The tribunal began this week, throwing light on an aspect of disciplinary
procedures for accountants that has for many years remained private.
Ian Shelton, an ACCA member, became the first accountant to be forced to face
public complaints, at Fleet Street’s International Dispute and Resolution Centre
Shelton, the financial controller of Transbus International Ltd, was accused
of being complicit in maintaining fraudulent spreadsheets intended to mislead
the company’s bank, HSBC, since becoming financial controller in April 2001.
Shelton denied the complaints, and claimed to have told one of the company’s
former executives that the company could not hit cash flow targets because of
substantial sums of money owing to HSBC.
In one instance, Shelton claims, he went into a meeting with a cash flow
statement prepared, which included plans to repay HSBC. The executive, he said
in a statement, was furious and told him that if he was not prepared to do the
job, he ‘would find someone who will’.
‘His failure can be analysed as a failure to blow the whistle… given that
Shelton’s role was passive, we do not describe or label him dishonest. However,
we do find it necessary to allege squarely that his actions in December 2003
were dishonest and known by him to be dishonest,’ the AIDB’s counsel Patrick
Lawrence QC said.
Transbus was a principal subsiduary of listed company Mayflower, whose
advisors PwC are still to appear before the tribunal.
The tribunal heard that the practice of misleading the bank had gone on for
several years. Shelton is accused of failing to stop the fraudulent practice.

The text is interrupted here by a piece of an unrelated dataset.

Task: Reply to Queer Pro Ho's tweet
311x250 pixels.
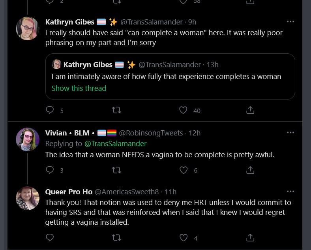Action: click(50, 237)
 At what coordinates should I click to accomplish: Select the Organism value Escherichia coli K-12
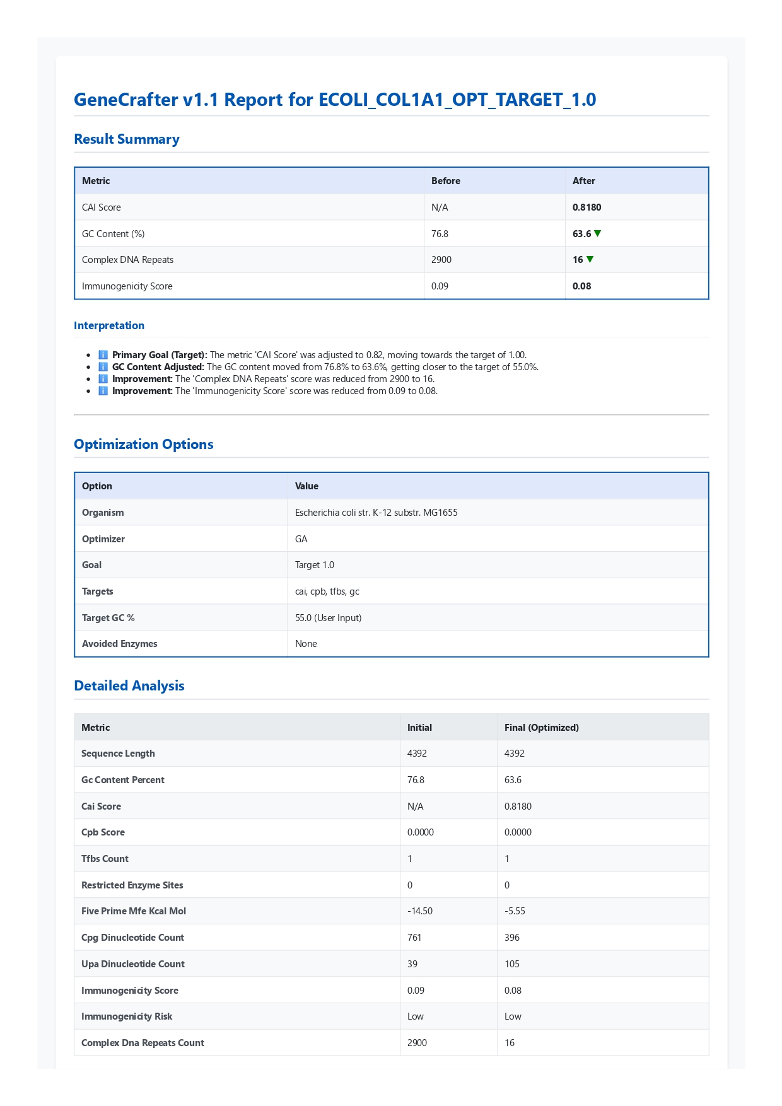click(376, 513)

The practice involved Transbus misleading the bank as to when money had been
received to alleviate its troubled cashflow.
One claim form, which Shelton authorised in late 2003, requested early
payment of £3,716,478.
In a sign of uncertainty as to how public the AIDB proceedings will be, the
panel had to discuss a request by Accountancy Age for documents
mentioned in the proceedings. The parties were left open to decide the issue.

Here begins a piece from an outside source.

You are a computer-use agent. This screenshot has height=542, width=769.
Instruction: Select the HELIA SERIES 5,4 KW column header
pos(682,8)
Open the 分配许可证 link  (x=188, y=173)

The panel will rule on the case itself at a later stage.
Call to charge defendants upfront
As the Accountancy Investigation & Discipline Board held its first public
proceedings, an institute has urged it to review its funding structure so that
large cases do not bankrupt its supporting bodies.
ICAS, which has itself adopted a principle of ‘polluter pays’, allowing it to
force defendants to pay the costs of tribunals up front, has recommended the
practice to the executive counsel Cameron Scott.
ICAS has warned that the institute could face financial difficulties if it
has to pick up the costs of complex cases heard by the AIDB in the future. ‘With
a big case, we could face crippling bills,’ said Tom McMorrow, ICAS director for
regulation and compliance.
Under the AIDB’s predecessor, the Joint Disciplinary Scheme, institutes
picked up a small percentage of costs on an ongoing basis for trials. However,
they will have to stump up the full costs under the new model.
McMorrow welcomed AIDB’s willingness to discuss the issue, but expected them
to see how the scheme would work for ICAS’ own tribunal, which has yet to put
any members through the ‘polluter pays’ scheme.